Les éditions Hazan publient Les Jardins par les grands maîtres de l’estampe japonaise, d’Anne Sefrioui. Éditrice spécialisée dans l’art, l’auteure y relate la célébration picturale de ces espaces de plaisir, de détente et de spiritualité.
Le jardin japonais est plus qu’un simple aménagement paysager ; il représente une synthèse artistique de l’harmonie entre l’homme et la nature, s’appuyant sur une philosophie qui souligne la beauté de l’imperfection, du changement et de l’impermanence – concepts incarnés par le principe du wabi-sabi. À travers l’histoire et la culture japonaises, ces jardins ont été des espaces de contemplation, de méditation, de détente, de célébration de saisons et de représentation de la nature en miniature.

* _Exercice proposé 1_: Pour chacune des affirmations (a), (b) et (c), dites si elle concorde avec l'extrait sur les jardins japonais, et justifiez par oui ou non en citant textuellement les mots décisifs. (a) Anne Sefrioui est éditrice spécialisée dans l'art. (b) Le livre paraît aux éditions Gallimard. (c) Le principe du wabi-sabi incarne la beauté de l'imperfection.
* _Exercice proposé 2_: Recopiez fidèlement le passage de l'extrait sur les jardins japonais qui commence à « Les éditions Hazan » et se termine à « et de spiritualité. ».
* _Exercice proposé 3_: Rédigez la suite de l'extrait sur les jardins japonais, à partir de sa dernière phrase.
Le matériel ci-dessous est distinct de l'extrait sur les jardins japonais.

* _Jeu de données_:

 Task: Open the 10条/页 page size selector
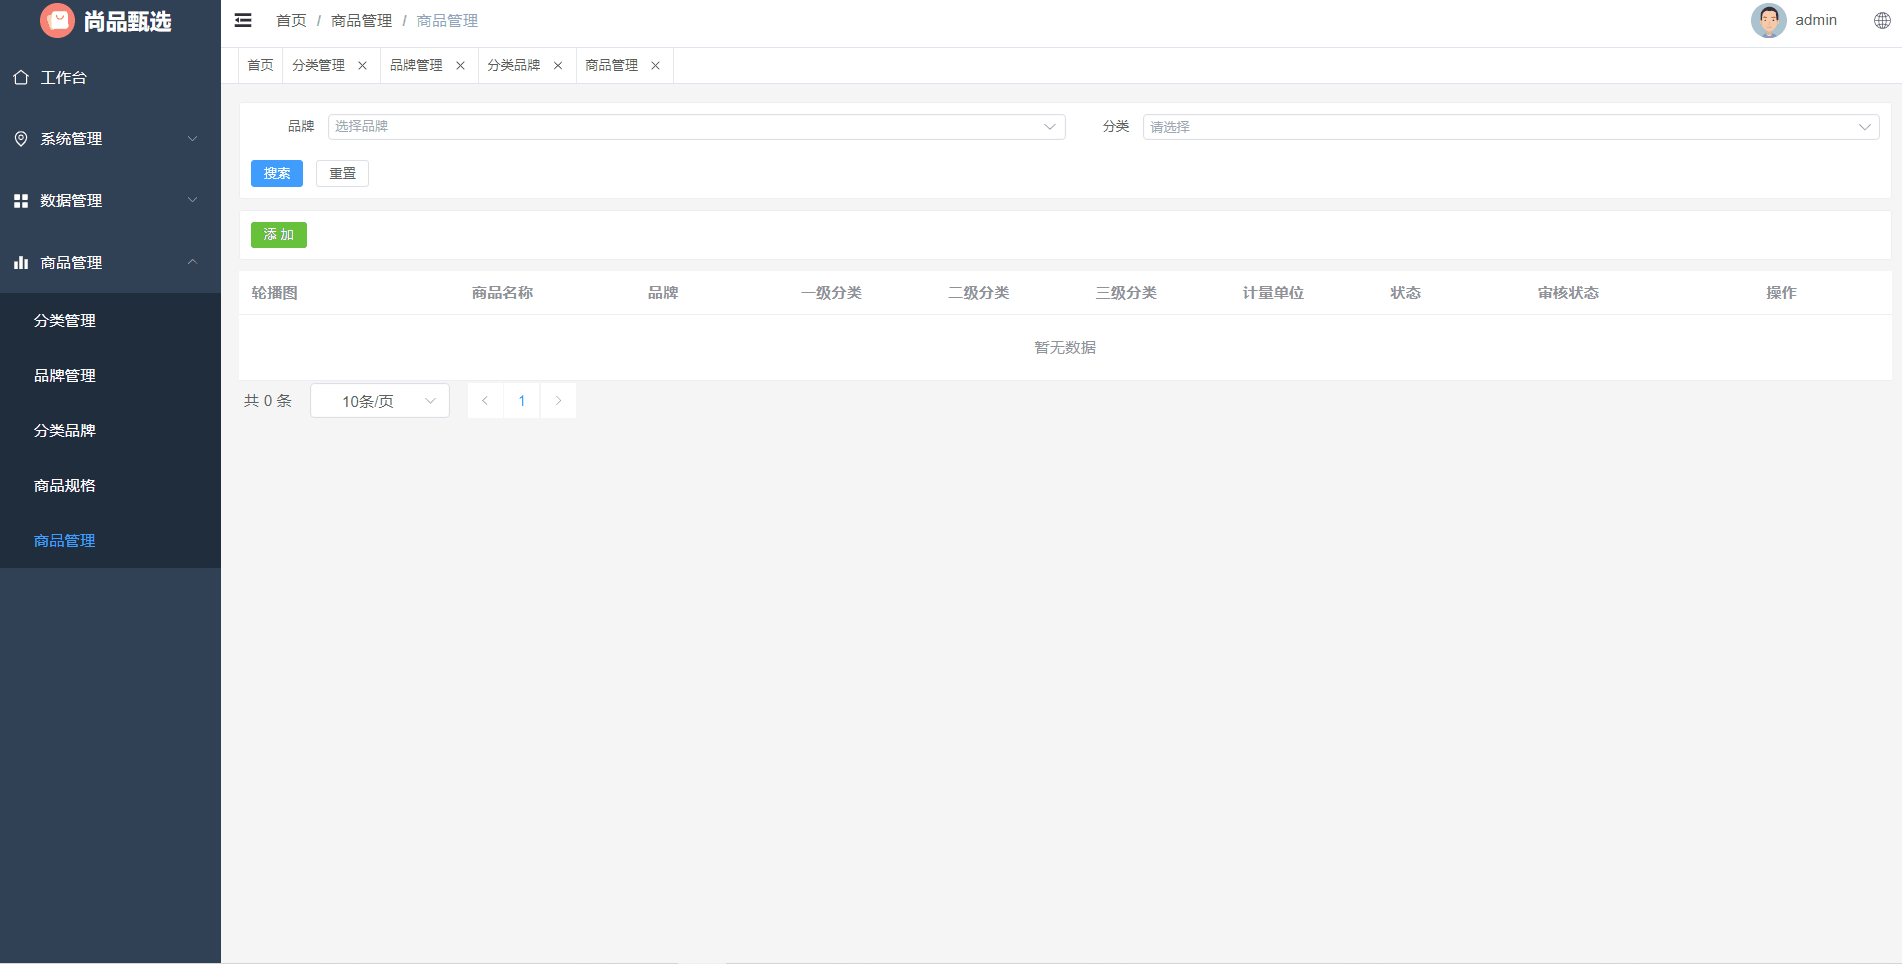[379, 400]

* _Corrigé 1_:
(a) Oui : « Éditrice spécialisée dans l’art, l’auteure y relate la célébration picturale de ces espaces ».
(b) Non : « Les éditions Hazan publient Les Jardins par les grands maîtres de l’estampe japonaise ».
(c) Oui : « la beauté de l’imperfection, du changement et de l’impermanence – concepts incarnés par le principe du wabi-sabi ».

* _Corrigé 2_:
Les éditions Hazan publient Les Jardins par les grands maîtres de l’estampe japonaise, d’Anne Sefrioui. Éditrice spécialisée dans l’art, l’auteure y relate la célébration picturale de ces espaces de plaisir, de détente et de spiritualité.

* _Corrigé 3_:
La conception d’un jardin japonais est un exercice d’équilibre subtil, cherchant à créer un espace harmonieux qui incite à la rêverie. Des éléments tels que les roches, l’eau, les arbres et les fleurs sont disposés avec soin pour refléter les paysages naturels de manière stylisée. Les jardins zen, par exemple, sont réputés pour leurs compositions minimalistes de gravier et de roches, créant une atmosphère propice à la méditation.
Quand l’art s’empare d’un élément culturel
L’estampe japonaise, en multipliant les représentations de la vie quotidienne, s’est bien entendu penchée sur les jardins. Des maîtres de l’ukiyo-e tels que Hokusai, Hiroshige et Utamaro ont intégré plus d’une fois ce motif dans leurs œuvres, reflétant la beauté de ces paysages méticuleusement créés. Les jardins, avec leur aspect éphémère et changeant, étaient un moyen idéal pour ces artistes d’exprimer le passage du temps et l’impermanence, des thèmes centraux de l’ukiyo-e.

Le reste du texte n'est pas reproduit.